** What you should do **
Scan the records below. Copy every line in which the word "submenu" appears.

---- Material for this exercise

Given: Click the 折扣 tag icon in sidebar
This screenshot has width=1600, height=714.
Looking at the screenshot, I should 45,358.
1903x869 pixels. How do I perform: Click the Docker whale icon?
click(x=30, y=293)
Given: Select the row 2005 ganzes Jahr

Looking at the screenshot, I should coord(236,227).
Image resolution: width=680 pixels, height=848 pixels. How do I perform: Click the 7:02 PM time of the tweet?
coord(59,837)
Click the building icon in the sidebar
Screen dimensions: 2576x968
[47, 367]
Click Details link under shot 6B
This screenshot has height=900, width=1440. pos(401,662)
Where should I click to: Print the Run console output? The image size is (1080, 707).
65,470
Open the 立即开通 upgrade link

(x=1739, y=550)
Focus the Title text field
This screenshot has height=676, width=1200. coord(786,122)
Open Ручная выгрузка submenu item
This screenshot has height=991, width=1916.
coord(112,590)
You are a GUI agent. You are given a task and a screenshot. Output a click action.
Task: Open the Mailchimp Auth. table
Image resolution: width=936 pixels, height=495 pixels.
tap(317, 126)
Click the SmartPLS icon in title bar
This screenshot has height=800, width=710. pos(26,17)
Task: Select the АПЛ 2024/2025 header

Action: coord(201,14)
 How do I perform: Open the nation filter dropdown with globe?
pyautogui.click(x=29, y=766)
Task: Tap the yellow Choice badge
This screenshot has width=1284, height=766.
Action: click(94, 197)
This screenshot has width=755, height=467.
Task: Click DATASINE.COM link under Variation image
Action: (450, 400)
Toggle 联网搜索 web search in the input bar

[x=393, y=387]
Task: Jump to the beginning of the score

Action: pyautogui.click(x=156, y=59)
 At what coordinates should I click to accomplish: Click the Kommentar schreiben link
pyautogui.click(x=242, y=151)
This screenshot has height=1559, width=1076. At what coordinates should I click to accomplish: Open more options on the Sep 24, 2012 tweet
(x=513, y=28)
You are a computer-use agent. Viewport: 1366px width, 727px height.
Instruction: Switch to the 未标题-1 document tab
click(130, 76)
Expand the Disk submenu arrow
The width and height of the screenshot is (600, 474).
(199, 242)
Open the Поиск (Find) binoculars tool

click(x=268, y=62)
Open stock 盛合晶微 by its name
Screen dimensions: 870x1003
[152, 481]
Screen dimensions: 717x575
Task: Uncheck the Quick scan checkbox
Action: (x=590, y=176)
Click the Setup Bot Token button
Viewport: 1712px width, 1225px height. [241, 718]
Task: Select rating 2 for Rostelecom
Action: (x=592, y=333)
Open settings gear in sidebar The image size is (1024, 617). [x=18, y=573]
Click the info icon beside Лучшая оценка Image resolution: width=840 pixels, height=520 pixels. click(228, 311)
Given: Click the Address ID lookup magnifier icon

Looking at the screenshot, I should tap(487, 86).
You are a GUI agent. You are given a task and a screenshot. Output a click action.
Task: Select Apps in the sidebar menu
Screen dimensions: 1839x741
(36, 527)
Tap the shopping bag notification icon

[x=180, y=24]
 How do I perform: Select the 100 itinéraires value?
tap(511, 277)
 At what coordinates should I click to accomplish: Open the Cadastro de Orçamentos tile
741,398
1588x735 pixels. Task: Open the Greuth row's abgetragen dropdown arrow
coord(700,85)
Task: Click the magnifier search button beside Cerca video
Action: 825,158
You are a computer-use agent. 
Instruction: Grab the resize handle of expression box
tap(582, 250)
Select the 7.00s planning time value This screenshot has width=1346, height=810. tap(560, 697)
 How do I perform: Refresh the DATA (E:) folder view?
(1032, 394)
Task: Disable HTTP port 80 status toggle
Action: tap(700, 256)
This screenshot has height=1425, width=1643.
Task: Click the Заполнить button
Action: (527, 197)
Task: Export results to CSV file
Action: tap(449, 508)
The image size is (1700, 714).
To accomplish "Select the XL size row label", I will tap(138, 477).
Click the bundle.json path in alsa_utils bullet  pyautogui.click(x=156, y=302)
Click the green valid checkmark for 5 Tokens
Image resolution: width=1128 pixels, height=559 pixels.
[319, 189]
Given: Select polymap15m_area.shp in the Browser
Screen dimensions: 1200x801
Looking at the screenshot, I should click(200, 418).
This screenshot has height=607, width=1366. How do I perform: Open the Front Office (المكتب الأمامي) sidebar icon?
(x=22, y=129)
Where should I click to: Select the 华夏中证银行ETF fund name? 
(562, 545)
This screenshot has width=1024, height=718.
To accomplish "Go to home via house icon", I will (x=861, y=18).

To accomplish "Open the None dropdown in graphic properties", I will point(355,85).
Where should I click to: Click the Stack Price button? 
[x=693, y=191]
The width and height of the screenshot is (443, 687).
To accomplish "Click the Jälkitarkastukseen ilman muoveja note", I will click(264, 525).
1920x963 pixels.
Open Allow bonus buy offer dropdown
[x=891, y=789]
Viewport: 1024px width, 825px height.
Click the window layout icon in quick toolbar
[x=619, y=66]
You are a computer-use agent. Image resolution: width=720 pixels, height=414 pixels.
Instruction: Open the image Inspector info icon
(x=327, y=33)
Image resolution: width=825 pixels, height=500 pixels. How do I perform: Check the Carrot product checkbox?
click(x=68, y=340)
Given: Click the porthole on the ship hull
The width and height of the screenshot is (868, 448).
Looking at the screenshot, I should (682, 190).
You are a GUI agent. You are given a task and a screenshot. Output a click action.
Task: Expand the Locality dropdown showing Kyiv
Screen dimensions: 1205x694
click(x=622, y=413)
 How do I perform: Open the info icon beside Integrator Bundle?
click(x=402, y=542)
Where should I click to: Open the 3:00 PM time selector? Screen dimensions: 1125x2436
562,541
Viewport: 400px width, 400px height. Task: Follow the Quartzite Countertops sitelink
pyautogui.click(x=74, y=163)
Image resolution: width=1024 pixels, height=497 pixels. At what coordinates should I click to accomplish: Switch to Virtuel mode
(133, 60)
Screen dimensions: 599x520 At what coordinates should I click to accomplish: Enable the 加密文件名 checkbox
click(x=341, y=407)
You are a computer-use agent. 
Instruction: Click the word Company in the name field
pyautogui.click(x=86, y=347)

--------

** Exercise response **
Open Ручная выгрузка submenu item
Expand the Disk submenu arrow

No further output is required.